Shortly after the Supreme Court ruled, the American embassy in Manila issued this statement:
“Although same-sex marriage is not yet recognised in the Philippines, gay Americans are now able to petition for family-based visas on behalf of their Filipino spouses, fiancés, and their children.”
December 8, the U.S. embassy in the Philippines announced they had issued the first “fiance” visas to Filipinos with same-sex American partners.
The first gay man to receive a visa was Noel “Aeinghel” Amaro, the trans partner of American serviceman Robert Cotterman. The couple (photo left) plan to marry later this month when Robert returns from his tour in Afghanistan.

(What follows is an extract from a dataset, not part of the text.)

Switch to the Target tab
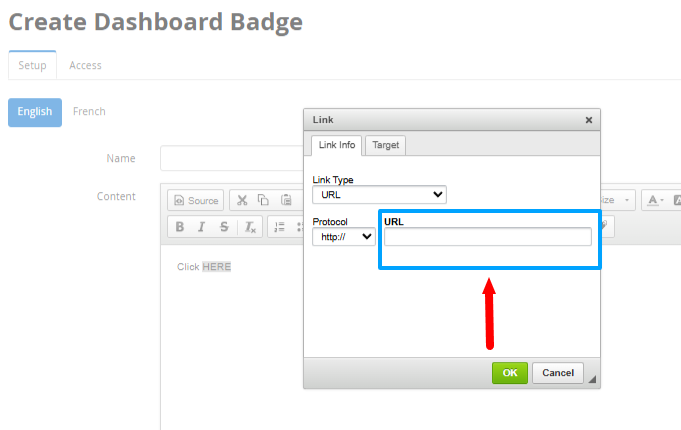[385, 145]
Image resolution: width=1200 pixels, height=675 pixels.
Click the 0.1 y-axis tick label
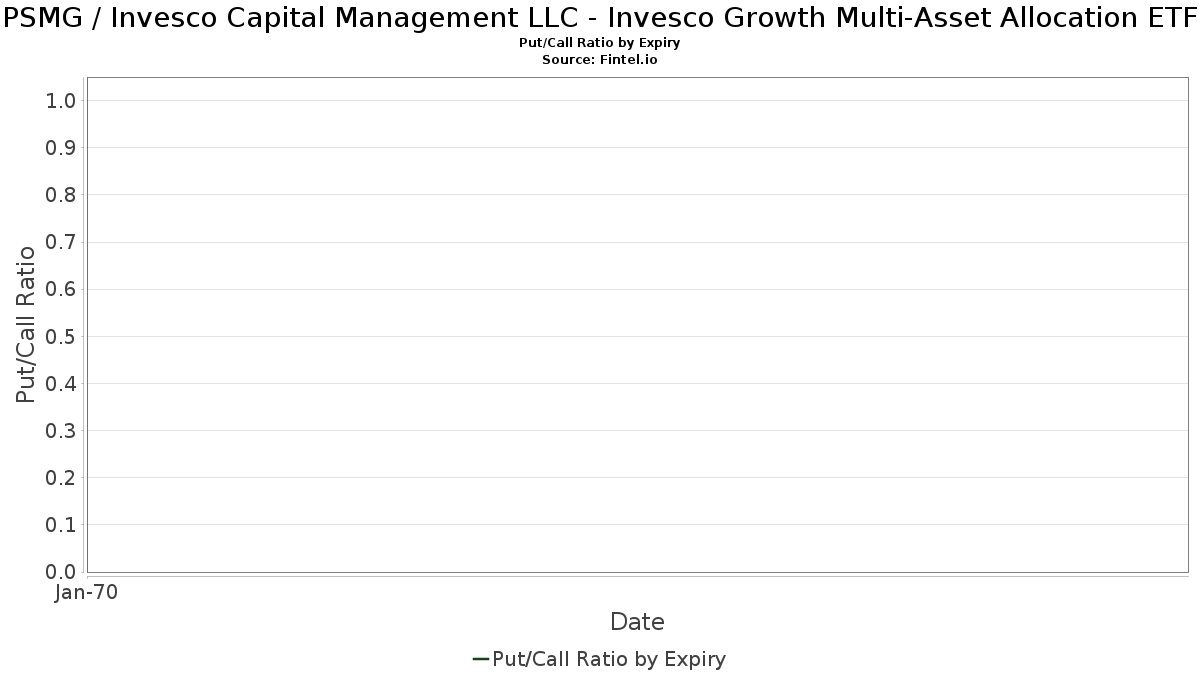point(61,524)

The first lesbian woman was also awarded a “fiance” visa December 8. It went to Maria Cecilia Limson Gahuman, who has spent ten years in a long distance relationship with her American partner Carla Antonio, who met and fell in love with Maria when she visited the Philippines during her time in the Navy.
Last week, there was yet another “first” as Maria and Carla married in Santa Clara, California. That’s their wedding photo on the top of the page.

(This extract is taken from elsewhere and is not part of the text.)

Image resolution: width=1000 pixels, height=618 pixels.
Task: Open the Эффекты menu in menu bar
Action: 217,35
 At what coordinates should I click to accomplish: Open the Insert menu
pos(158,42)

What struck me as even more promising than these couples’ change of fortune?
The embassy isn’t just issuing visas begrudgingly to the few who can hire a lawyer, or figure out how to use the system on their own. In the Philippines at least, the embassy is publicizing the post-DOMA changes, trying to reach out to people like Aeinghel and Maria proactively, releasing this statement:
“Overturning DOMA signifies that the US federal government must extend all federal rights and privileges of marriage to any married couple, regardless of sexual orientation. Currently, gay couples can marry in 16 of 50 American states, and the nation’s capital. This extension of rights includes immigration benefits.
In light of these changes, the American Embassy wants to educate gay Filipinos about new visa opportunities. Filipinos in same-sex relationships with Americans are encouraged to view the Visas section of the Embassy website at manila.usembassy.gov for more information.”
The aftershocks are shockingly good.